_WORK INSTRUCTIONS_
A – Write out the stretch from "Real publishers, regardless" through "being a publisher." in the post on whether publishers still need authors, word for word.
B – In the post about publishers and authors, what Twitter hashtag came out of Coker's piece for the Huffington Post?

_EXTRACTED TEXT_
Oct 09
28
Do Publishers Still Need Authors?
Just as many entrepreneurs no longer need venture capitalists to launch their companies, authors no longer need publishers to publish.
Mark Coker, Do Authors Still Need Publishers?
Picture this: In the future, as the risks of publishing shift from the publisher to the author, publishers will be able to invest in technologies that allow them to bypass authors completely, developing sophisticated algorithms to scrape their content from the Internet, repurpose and repackage it for non-discriminating readers, and charge advertisers fistfuls of money for their wandering eyeballs!
It sounds even better if you say it out loud in Dr. Evil’s voice. Or Chris Anderson’s. Or Arianna Huffington’s.
Resistance is futile!
If Coker’s second linkbait advertorial for the Huffington Post didn’t add anything new to the conversation, it did at least spawn a new hashtag on Twitter, #publishersmatter, and generate some interesting discussion around the value publishers do, and don’t, offer authors nowadays.
My take?
Despite all the hype about the democratization of the Internet and the fact that anyone can now be a “publisher” — in the absolute loosest definition of the word; more verb than noun — the fact of the matter is that the act of publishing and the fundamentals involved aren’t changing, only the players are.
Real publishers, regardless of size, finance writers, facilitate distribution, make markets and, ideally, curate for a specific community. In newer models, they may partner with authors (e.g.: Harper Studio) or communities (e.g.: Cursor) instead of “financing” them via exorbitant advances that rarely earn out, but the other aspects remain critical to the role of being a publisher.
Direct access to distribution doesn’t mean equal access. Publishers will change but remain relevant, even if eBooks eventually equal 100% of the market.

_COLLECTED DATA_
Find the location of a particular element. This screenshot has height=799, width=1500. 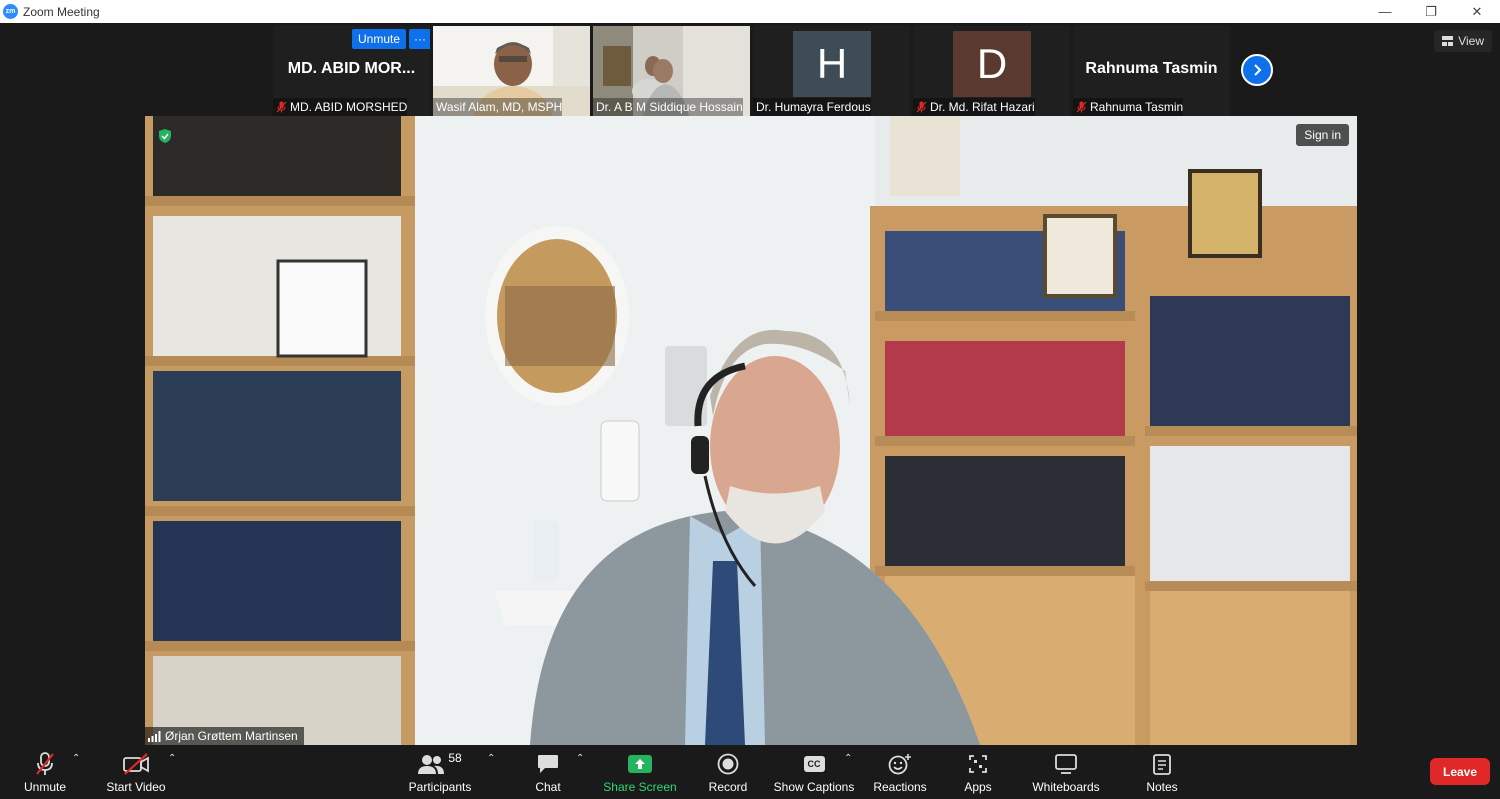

_LIST OF ANSWERS_
A –
Real publishers, regardless of size, finance writers, facilitate distribution, make markets and, ideally, curate for a specific community. In newer models, they may partner with authors (e.g.: Harper Studio) or communities (e.g.: Cursor) instead of “financing” them via exorbitant advances that rarely earn out, but the other aspects remain critical to the role of being a publisher.

B – #publishersmatter